I helped a very important client establish some rules for their presentations. Most PowerPoint presentations suffer from “too”. Too much information. Too many graphics, too much type, too many slides, too little white space, fonts too small.  These rules below help to alleviate this problem.


What do you want the audience to remember afterwards? Most people can only remember 3 things. What are the 3 critical things you want the audience to recall?

The most important of the 3 things to remember is the takeaway.  What is your presentation’s takeaway?  Express it as a benefit for the audience. Build it into the open and close.

Slide #2 is very important because it communicates the takeaway you want to convey.

The title on a PowerPoint slide is the very top line. It’s often used as a description of that page, such as  “Agenda” “Our Team”  or  “Summary”.  Try to make that heading more active.  For example, instead of “Agenda”, perhaps it might read “How we will reach the goal”.

Keep It Simple

Keep both the design and message simple.

Try to use one slide for every two minutes of your presentation.  A 40 minute presentation has 20 slides. The fewer slides you have, the more you can connect with the audience.

Don’t attempt to put every word and every thought you want to cover on the slides.  The PowerPoint is to help you underscore the big, important points.

One slide per message.


Use two and never more than 3 styles in total.

Fonts should be at least 30 points.

Fonts that work well and are appropriate for your category are: Times New Roman, Arial, Calibri and Courier.


Try to avoid clip art, and never use more than one visual per slide.

If you insist on clip art, don’t make it front and center.  Place it in roughly the same spot on each slide.  I prefer the lower right hand corner, so it doesn’t fight with the type. And, I like the visual to be small but appropriately sized, not big and horsey.

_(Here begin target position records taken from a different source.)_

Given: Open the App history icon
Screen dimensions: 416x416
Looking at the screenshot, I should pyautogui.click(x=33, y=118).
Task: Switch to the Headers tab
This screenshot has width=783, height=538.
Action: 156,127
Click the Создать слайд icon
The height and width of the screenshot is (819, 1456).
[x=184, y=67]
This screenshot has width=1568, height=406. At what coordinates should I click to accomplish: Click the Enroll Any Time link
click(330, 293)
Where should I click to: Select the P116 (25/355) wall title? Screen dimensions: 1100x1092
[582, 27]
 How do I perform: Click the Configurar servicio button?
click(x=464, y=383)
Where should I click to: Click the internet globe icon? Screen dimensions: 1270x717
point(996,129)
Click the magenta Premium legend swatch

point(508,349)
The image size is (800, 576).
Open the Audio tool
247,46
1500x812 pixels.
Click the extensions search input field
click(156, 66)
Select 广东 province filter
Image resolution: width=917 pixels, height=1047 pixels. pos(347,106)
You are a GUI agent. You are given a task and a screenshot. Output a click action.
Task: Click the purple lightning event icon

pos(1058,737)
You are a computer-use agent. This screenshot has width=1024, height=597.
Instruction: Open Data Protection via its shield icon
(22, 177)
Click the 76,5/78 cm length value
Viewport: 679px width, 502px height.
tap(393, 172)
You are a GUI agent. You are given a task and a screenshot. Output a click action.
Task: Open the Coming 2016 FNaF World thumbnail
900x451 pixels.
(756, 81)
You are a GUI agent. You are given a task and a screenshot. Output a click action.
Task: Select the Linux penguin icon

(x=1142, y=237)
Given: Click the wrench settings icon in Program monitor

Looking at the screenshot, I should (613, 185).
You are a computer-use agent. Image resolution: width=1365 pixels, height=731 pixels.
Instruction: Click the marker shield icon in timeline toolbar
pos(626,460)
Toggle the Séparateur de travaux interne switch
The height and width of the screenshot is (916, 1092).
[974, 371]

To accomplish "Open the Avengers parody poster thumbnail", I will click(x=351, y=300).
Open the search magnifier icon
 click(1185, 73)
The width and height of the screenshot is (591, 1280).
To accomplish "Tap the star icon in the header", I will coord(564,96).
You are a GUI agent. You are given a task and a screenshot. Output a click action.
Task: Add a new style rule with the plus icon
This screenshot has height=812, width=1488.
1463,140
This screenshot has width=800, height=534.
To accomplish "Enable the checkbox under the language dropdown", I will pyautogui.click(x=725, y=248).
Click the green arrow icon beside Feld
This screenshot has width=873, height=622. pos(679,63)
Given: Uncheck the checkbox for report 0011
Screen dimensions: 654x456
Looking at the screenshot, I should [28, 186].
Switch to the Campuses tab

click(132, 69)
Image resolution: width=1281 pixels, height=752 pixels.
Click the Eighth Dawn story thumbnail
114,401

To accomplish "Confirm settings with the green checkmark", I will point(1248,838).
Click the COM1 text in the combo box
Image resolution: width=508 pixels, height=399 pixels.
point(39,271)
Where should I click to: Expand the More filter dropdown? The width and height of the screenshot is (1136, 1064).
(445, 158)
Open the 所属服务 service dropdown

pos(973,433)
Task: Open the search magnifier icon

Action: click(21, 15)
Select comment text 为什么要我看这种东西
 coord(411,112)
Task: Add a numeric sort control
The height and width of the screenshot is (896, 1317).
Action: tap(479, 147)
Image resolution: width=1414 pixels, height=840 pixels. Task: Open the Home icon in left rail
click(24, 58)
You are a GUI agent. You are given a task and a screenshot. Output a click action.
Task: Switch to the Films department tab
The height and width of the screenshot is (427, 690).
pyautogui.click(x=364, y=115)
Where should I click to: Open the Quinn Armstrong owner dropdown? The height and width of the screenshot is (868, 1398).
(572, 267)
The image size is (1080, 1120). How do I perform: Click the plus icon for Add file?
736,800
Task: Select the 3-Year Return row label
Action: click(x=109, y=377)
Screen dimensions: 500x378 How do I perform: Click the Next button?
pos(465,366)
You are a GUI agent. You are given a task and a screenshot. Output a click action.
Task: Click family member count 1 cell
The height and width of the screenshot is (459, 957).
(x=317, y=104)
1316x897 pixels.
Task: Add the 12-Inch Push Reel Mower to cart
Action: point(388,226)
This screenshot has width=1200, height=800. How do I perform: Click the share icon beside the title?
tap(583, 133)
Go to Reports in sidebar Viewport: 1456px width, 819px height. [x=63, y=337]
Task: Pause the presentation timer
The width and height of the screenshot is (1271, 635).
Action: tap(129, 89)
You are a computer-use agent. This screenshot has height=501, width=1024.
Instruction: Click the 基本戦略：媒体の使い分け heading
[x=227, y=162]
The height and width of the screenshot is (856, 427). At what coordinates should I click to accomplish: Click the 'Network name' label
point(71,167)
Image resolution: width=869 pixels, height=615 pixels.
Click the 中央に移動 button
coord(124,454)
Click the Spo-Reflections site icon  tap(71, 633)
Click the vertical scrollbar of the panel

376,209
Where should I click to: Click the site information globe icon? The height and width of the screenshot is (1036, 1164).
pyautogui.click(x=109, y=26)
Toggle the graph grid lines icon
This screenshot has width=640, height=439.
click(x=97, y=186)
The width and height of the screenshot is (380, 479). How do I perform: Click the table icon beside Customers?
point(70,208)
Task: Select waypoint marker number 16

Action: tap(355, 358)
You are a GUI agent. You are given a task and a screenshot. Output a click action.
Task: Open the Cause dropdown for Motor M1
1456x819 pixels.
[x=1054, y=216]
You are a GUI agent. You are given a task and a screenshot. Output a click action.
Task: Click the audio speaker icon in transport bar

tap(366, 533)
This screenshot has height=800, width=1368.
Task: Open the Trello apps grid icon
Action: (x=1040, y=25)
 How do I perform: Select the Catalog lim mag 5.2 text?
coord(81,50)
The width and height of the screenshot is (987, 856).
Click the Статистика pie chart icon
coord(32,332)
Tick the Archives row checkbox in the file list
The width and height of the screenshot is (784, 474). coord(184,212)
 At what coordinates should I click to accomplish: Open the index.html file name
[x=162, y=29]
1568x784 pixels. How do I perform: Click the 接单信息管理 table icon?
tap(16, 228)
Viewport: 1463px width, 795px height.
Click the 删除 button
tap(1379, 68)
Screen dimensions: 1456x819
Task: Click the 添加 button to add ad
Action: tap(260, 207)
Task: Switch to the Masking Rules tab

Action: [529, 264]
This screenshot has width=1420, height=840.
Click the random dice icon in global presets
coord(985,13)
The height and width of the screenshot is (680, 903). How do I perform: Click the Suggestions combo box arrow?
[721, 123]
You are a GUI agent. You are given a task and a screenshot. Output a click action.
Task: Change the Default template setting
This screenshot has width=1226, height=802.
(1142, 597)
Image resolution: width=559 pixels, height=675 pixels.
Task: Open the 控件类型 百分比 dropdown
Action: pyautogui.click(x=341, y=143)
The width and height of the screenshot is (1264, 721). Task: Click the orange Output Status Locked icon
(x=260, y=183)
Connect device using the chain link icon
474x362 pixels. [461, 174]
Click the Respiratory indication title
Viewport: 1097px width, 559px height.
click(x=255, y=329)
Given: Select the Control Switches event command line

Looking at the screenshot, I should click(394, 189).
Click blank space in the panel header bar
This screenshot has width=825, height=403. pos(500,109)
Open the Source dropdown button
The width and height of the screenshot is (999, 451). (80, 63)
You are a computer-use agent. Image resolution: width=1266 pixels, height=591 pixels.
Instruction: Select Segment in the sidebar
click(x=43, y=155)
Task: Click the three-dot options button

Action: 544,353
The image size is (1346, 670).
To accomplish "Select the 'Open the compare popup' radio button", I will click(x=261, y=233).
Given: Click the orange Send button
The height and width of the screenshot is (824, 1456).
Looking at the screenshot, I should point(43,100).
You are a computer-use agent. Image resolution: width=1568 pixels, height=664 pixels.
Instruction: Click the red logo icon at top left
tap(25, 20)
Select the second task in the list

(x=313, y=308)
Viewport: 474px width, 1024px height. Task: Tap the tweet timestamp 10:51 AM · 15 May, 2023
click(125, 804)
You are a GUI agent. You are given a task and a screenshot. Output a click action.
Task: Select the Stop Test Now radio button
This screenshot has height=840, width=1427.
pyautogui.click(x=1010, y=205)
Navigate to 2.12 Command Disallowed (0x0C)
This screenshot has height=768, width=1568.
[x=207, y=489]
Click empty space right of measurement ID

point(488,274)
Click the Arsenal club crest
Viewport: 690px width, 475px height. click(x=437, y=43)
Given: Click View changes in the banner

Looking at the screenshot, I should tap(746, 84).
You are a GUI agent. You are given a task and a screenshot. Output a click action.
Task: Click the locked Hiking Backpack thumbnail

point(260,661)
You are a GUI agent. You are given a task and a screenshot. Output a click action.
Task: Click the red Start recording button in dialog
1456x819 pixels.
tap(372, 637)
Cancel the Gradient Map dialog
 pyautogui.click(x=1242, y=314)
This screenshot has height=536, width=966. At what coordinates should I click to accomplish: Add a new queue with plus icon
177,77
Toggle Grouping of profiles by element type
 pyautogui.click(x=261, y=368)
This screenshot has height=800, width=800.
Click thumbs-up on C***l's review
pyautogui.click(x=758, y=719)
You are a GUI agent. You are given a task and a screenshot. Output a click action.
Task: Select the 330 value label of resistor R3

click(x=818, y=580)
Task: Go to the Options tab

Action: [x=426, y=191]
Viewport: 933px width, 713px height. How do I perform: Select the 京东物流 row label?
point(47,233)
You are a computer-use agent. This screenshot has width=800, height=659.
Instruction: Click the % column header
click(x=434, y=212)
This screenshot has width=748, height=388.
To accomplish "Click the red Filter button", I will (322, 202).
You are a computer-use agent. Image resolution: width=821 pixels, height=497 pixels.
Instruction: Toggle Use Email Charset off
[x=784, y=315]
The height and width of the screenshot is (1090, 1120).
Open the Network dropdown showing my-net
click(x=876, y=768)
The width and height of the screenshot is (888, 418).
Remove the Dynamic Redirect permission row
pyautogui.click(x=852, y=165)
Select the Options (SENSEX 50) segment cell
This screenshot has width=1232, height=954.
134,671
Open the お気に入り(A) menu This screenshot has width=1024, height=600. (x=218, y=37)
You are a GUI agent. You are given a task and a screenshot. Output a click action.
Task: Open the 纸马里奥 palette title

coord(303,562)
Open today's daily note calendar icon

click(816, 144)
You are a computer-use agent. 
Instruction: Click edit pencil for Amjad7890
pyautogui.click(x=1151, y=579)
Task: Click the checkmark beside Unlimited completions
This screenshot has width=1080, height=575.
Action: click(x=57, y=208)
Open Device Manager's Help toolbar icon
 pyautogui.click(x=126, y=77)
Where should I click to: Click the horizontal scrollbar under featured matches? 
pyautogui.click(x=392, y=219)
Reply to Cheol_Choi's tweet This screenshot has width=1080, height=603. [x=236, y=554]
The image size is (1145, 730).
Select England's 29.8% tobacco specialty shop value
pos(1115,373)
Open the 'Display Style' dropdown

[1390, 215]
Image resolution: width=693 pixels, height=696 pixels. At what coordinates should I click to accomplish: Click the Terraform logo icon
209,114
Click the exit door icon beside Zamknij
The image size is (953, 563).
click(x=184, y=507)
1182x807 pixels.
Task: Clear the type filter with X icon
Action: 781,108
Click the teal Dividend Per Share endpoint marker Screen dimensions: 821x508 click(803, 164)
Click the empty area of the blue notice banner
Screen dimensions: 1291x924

Conversely, if you have an important graph, chart, map, etc. that goes front, center and large, so everyone can read it.

You don’t need an image on every page.  Only use images that help convey the message. For example, when Steve Jobs introduced the new thing laptop, the photo he used to communicate its thinness was the laptop being slid into a manila envelope. That said thin better than even a shot of the laptop alone, because it gave the comparison.


Stick to your corporate palette.

Final Thoughts

Plan your presentation on paper first, then move it to PowerPoint looking to reduce sentences and concepts to simpler ideas.

Guy Kawasaki’s 10/20/30 Rule is good advice. Use no more than 10 slides, speak for 20 minutes and use 30 point font or larger.

You are the star of your presentation, not the slides.  You are the excitement of the pitch, not the PowerPoint.  You are the pizzazz.